(Extrait):
--*--

Mise en place du traitement
Mouvement dentaire
Comme l’indique Vannarsdal, l’un des moyens les plus spectaculaires à notre disposition pour améliorer l’environnement est le mouvement dentaire [18].
Tel que Van Venrooy l’affirme, « l’éruption ou l’extrusion de dents, dont on réduit la hauteur de la couronne clinique au fur et à mesure de l’égression, aide à diminuer les défauts infra-osseux et la profondeur de la poche » [17]. Ce type de mouvement améliore non seulement l’esthétique puisque l’attache gingivale est améliorée, mais également l’état des dents affectées parondontalement. C’est parce que les fibres gingivales du ligament parodontal manquent d’élasticité que l’on obtient cet effet : quand elles sont étirées pendant le mouvement dentaire cela transmet une tension à l’os alvéolaire. Cette tension stimule le dépôt d’os au niveau de la crête alvéolaire.
Ingression
Un autre aspect de l’orthodontie parodontale est l’ingression de dents parondontalement atteintes en association avec des dérivés protéiniques de la matrice amélaire qui induit une régénération des tissus mous et de l’os. Ceci se fait en collaboration avec le parodontiste et le temps est un facteur décisif car il faut patienter environ douze mois après le début du processus de régénération avant de procéder à l’ingression. Des études ont démontré la possible régénération d’une nouvelle attache en utilisant ces protéines ainsi que la régénération de l’os alvéolaire précédemment perdu [3, 4].
L’utilisation de protéines est principalement indiquée dans les cas suivants : recouvrir la racine, corriger les défauts verticaux et les atteintes de la furcation.

--*--

[Entrées de données recueillies]
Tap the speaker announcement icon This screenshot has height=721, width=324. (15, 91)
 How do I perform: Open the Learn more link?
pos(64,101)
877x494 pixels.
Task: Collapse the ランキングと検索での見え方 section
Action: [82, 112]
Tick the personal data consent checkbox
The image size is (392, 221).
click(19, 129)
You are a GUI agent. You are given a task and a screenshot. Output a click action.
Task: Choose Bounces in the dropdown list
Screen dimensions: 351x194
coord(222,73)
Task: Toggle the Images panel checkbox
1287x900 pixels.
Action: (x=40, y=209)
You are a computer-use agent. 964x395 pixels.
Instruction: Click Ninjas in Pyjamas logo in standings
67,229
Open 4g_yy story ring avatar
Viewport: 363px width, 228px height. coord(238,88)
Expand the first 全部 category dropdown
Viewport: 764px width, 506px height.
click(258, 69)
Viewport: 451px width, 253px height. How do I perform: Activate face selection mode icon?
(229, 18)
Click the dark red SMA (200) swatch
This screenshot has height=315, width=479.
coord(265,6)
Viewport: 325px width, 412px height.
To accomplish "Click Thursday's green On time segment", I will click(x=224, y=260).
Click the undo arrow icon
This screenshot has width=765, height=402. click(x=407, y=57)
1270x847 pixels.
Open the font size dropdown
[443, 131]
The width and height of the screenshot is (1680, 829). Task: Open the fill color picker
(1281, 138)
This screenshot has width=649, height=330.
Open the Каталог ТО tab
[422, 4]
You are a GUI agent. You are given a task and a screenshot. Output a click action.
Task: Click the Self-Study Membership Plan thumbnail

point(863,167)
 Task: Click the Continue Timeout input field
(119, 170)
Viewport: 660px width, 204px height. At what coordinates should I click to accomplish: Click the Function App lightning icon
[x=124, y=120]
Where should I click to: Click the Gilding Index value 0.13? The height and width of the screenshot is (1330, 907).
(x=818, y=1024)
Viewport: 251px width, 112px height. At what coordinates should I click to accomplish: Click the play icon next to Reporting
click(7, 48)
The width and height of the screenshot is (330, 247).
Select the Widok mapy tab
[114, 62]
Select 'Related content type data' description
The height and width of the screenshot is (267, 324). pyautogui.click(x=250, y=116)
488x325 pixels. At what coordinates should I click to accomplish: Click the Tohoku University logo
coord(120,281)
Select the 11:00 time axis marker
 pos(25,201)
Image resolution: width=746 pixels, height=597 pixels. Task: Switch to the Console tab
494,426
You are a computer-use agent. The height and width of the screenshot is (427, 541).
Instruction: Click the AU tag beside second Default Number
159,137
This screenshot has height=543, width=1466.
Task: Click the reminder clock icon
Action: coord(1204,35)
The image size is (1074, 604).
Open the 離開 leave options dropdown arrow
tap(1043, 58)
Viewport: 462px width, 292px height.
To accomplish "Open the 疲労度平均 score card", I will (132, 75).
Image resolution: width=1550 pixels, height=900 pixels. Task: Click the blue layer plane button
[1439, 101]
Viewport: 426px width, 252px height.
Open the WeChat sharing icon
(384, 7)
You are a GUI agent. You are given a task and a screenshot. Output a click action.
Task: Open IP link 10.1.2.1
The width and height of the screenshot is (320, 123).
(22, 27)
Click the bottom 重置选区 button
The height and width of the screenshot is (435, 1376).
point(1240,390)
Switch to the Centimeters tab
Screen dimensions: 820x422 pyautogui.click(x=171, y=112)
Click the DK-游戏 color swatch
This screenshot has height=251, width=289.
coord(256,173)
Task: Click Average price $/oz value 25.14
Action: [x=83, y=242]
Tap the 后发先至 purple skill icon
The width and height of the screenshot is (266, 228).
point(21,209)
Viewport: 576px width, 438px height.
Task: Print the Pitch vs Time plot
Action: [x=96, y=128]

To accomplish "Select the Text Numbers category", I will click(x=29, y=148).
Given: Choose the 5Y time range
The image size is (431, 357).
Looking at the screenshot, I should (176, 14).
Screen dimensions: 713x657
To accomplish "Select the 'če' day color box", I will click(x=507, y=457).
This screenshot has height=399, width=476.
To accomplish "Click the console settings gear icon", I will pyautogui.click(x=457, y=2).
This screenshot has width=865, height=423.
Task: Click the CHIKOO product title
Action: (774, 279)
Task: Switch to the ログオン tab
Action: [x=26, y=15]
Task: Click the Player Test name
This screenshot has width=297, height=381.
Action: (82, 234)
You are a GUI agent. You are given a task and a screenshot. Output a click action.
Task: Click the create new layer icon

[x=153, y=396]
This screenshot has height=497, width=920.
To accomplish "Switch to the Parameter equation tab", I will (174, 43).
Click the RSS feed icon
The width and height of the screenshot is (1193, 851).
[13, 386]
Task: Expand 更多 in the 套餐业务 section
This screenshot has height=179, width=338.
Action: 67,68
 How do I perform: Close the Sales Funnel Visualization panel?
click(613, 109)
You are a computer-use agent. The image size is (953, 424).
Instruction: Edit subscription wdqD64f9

--*--

(Consigne):
Répondez aux questions suivantes à partir de l'extrait sur l'orthodontie parodontale.
1. Selon l'extrait, que stimule la tension transmise à l'os alvéolaire ?
2. Combien de temps faut-il patienter après le début du processus de régénération avant de procéder à l'ingression ?
3. Dans quels cas l'utilisation de protéines est-elle principalement indiquée ?

(Corrigé):
1. Elle stimule le dépôt d'os au niveau de la crête alvéolaire.
2. Il faut patienter environ douze mois.
3. Elle est principalement indiquée pour recouvrir la racine, corriger les défauts verticaux et les atteintes de la furcation.